EXERCISE REQUIREMENTS
When you reach the line with "Click the -C terminus selector button" in the data below, begin printing lines exactly, and stop once the line with "639x384 pixels." has been printed.
___ MATERIAL TO PROCESS
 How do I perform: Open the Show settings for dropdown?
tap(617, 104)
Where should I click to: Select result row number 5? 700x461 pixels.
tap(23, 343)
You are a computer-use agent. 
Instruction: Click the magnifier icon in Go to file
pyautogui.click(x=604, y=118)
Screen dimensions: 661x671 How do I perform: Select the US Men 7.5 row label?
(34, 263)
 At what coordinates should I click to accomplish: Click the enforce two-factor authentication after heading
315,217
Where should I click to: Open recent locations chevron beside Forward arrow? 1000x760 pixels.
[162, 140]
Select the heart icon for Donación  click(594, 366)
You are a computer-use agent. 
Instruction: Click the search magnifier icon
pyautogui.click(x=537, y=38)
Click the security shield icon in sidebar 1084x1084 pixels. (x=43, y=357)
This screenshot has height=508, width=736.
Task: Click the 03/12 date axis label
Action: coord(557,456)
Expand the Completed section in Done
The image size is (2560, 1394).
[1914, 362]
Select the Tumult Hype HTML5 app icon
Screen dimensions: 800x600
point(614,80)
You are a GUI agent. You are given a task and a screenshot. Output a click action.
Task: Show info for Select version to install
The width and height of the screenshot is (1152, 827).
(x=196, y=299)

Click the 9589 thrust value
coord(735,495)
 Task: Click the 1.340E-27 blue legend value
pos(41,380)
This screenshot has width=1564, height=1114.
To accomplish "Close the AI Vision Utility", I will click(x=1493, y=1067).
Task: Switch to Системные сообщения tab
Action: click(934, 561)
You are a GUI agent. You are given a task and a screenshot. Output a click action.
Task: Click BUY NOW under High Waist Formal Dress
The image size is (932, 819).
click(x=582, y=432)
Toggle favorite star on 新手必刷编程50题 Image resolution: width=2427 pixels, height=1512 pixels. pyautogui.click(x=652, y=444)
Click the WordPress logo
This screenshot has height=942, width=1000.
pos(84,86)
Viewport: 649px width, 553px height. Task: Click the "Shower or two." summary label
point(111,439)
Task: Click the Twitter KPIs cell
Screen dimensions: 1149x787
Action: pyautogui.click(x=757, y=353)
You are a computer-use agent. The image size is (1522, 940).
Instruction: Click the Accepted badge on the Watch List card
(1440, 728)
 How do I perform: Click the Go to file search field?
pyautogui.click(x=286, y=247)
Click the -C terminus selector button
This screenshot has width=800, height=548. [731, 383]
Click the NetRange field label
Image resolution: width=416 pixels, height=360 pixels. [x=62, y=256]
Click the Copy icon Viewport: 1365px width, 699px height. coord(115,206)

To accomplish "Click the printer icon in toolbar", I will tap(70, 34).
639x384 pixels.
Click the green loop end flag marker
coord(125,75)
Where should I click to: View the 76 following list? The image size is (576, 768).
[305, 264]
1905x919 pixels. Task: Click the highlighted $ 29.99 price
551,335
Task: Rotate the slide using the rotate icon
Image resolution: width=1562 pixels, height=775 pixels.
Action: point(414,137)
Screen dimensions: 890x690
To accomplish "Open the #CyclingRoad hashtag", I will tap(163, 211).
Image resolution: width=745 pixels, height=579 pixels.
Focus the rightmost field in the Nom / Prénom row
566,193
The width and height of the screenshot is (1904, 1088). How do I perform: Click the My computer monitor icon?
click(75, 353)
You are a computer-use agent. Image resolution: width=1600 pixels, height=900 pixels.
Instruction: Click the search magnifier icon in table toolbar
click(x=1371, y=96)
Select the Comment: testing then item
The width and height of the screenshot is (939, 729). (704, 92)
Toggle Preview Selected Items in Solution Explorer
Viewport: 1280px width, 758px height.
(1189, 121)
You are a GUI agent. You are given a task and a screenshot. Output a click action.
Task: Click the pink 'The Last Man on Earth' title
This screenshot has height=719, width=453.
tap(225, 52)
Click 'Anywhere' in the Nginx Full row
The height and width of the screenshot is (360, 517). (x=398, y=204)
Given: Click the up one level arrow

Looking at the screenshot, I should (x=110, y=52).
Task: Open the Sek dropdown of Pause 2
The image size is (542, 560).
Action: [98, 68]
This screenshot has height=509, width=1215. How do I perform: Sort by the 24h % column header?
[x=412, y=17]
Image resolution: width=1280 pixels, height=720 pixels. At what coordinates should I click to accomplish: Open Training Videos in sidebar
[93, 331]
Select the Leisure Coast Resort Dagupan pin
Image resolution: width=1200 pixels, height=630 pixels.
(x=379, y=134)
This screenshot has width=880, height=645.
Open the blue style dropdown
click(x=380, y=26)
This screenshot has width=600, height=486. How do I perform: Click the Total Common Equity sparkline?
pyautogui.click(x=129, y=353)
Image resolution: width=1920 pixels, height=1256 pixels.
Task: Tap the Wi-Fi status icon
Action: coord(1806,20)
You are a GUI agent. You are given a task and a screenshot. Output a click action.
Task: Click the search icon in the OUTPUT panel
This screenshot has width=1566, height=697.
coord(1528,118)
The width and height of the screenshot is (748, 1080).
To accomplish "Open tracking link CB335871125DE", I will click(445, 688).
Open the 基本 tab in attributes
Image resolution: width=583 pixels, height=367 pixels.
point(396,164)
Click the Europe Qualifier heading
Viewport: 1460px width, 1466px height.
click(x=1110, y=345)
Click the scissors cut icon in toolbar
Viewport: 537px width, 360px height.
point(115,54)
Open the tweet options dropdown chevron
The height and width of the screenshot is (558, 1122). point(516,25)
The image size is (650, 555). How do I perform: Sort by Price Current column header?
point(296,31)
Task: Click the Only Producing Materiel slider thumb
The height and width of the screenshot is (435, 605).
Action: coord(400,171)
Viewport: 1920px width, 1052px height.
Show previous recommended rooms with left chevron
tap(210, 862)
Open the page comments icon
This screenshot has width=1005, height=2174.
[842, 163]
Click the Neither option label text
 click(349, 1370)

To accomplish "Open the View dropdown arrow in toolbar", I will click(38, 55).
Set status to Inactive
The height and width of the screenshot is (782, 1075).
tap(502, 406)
______
RESPONSE TO THIS EXERCISE
Click the -C terminus selector button
This screenshot has width=800, height=548. [731, 383]
Click the NetRange field label
Image resolution: width=416 pixels, height=360 pixels. [x=62, y=256]
Click the Copy icon Viewport: 1365px width, 699px height. coord(115,206)

To accomplish "Click the printer icon in toolbar", I will tap(70, 34).
639x384 pixels.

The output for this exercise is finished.